Exeter City of Literature. Made of our stories.
Did you
know?
Fact 1: Exeter Cathedral is home to the Exeter Book, a 10th-century anthology of Anglo-Saxon poetry and riddles and the largest known collection of Old English literature still in existence.
Fact 2: The Devon and Exeter Institution, an independent library located at 7 Cathedral Close, can claim having the earliest known professional woman librarian: Eliza Squance beat 20 male applicants to the job in 1849, though her appointment was conditional on her remaining unmarried.
Fact 3: Allen Lane, the founder of Penguin Books, was inspired to create the paperback imprint while waiting at St David’s train station. Lane was returning from a meeting with Agatha Christie in Devon in 1934 when he found himself at Exeter St David’s with nothing to read. He conceived of paperback editions of literature of proven quality which would be cheap enough to be sold from a vending machine.
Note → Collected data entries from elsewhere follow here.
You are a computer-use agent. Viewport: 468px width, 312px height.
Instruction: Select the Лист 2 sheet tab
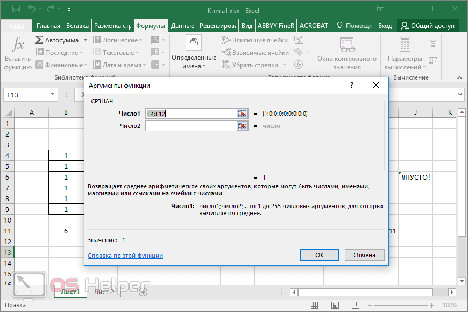pos(104,292)
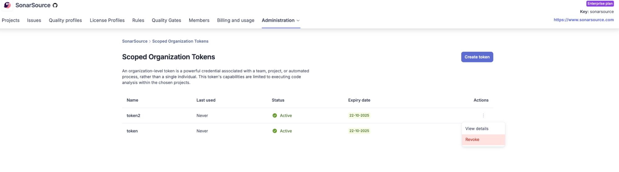This screenshot has height=172, width=619.
Task: Click the SonarSource breadcrumb link
Action: click(135, 41)
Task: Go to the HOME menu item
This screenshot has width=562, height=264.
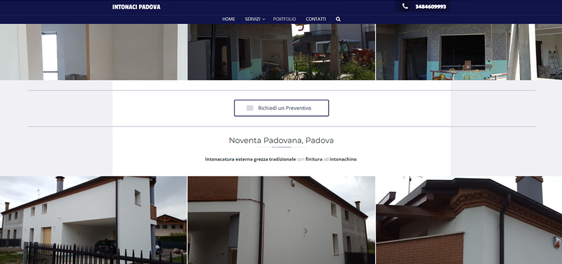Action: coord(229,19)
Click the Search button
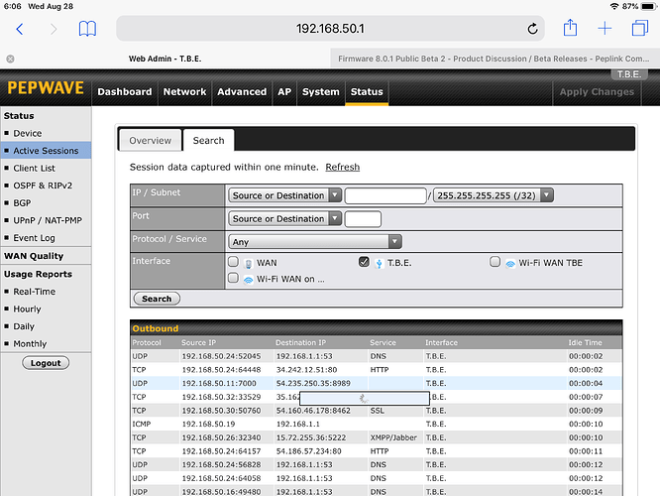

Fact 4: The University of Exeter’s Special Collections department hosts the archives of famous writers such as William Golding, Ted Hughes, Charles Causley, Agatha Christie, Daphne du Maurier, and Sir John Betjeman.
Fact 5: Exeter Library received more than half a million visits in 2019, making it one of the busiest buildings in the city and the 18th most visited public library in Great Britain. In the same year, the Library loaned more than a quarter of a million items, the fifth most issues in any public library in Great Britain over that period.
Fact 6: Charles Dickens covered the Exeter City Council elections in 1835. Dickens later rented a cottage for his parents in Alphington and took libation at the Turk’s Head Inn on the High Street.